Caudrelier rounded Cape Leeuwin on 26 January in a record time of 18 days 5 hours and 44 minutes, more than two days ahead of Thomas Coville, who finished second in the race. Behind him, Armel Le Cleac'h was gradually catching up with Coville and was 301 miles behind the latter when he rounded Cape Leeuwin on 30 January. At the same time, Anthony Marchand and Éric Péron began their crossing of the Indian Ocean, having both set sail from the port of Cape Town.
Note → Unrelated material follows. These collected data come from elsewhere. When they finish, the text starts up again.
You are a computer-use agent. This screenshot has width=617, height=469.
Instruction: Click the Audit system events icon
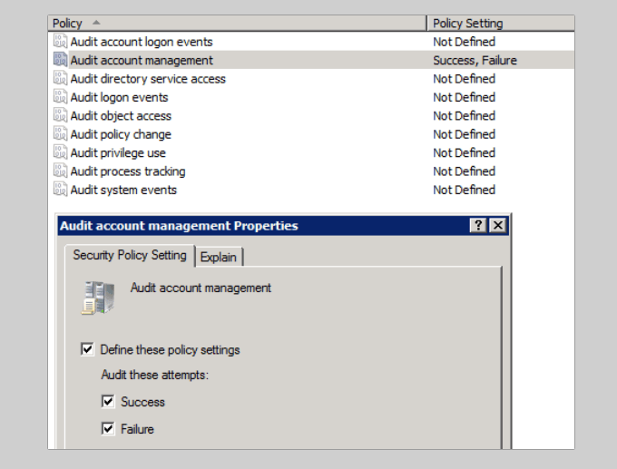[61, 190]
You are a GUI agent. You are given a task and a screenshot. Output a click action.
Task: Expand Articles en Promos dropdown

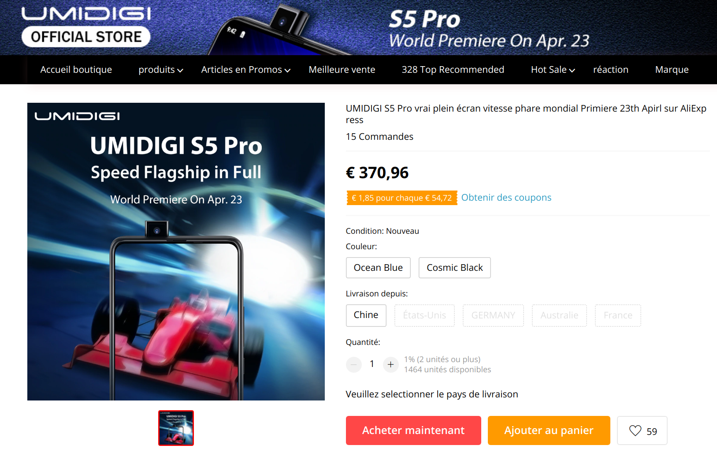point(246,70)
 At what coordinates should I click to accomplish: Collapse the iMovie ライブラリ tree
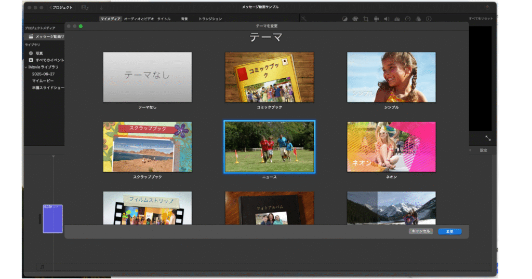(x=26, y=67)
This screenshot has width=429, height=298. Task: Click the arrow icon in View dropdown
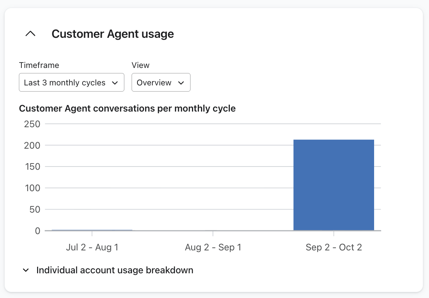pos(181,83)
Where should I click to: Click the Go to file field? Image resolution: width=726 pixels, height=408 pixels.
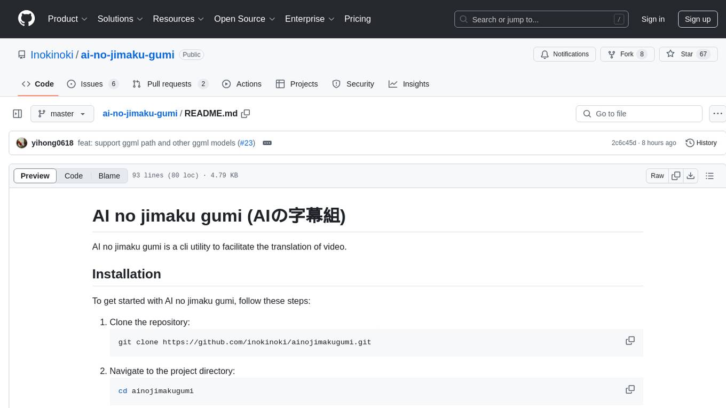pyautogui.click(x=639, y=114)
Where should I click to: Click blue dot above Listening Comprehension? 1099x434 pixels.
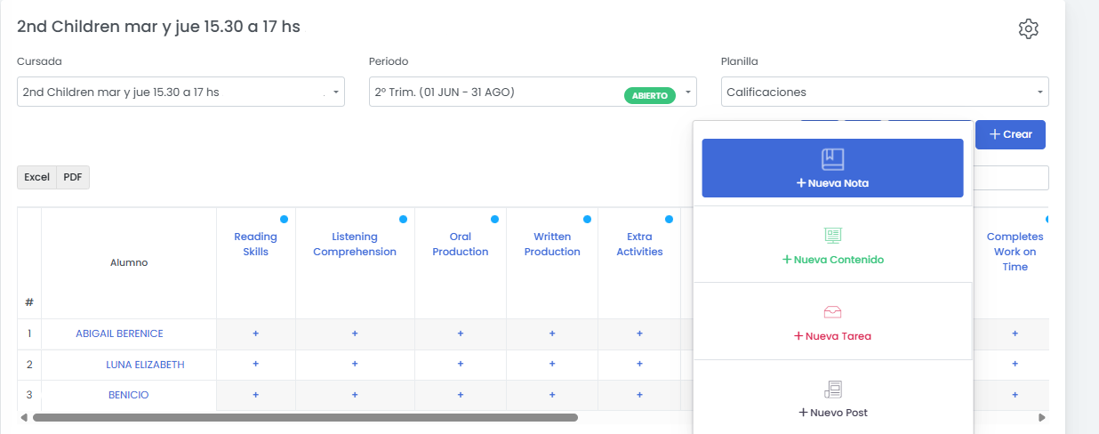point(403,219)
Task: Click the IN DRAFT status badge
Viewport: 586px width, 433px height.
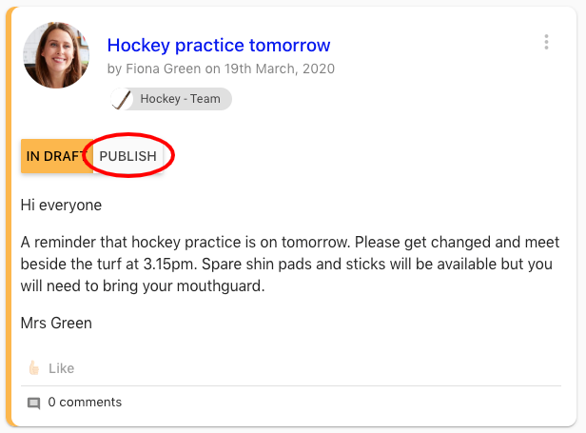Action: point(56,156)
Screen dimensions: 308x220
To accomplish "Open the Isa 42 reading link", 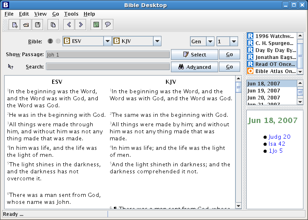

While sailing along the south of Australia, Armel Le Cleac'h was forced to sail around a depression that took him through the Bass Strait between Tasmania and Australia. However, he took 2nd place in the standings by overtaking Thomas Coville who was stopped at the port of Hobart. In the following days, Le Cleac'h rounded New Zealand to the north, an atypical but necessary route to avoid the depression passing through the south of the country. After passing Point Nemo, Charles Caudrelier was forced to slow down from 2 February, 1,500 miles from Cape Horn, in order to let two strong depressions pass, with winds of 50 to 70 knots. Despite this setback, he maintained a comfortable lead over Le Cleac'h and Coville, who were also under pressure from an unfavourable weather system.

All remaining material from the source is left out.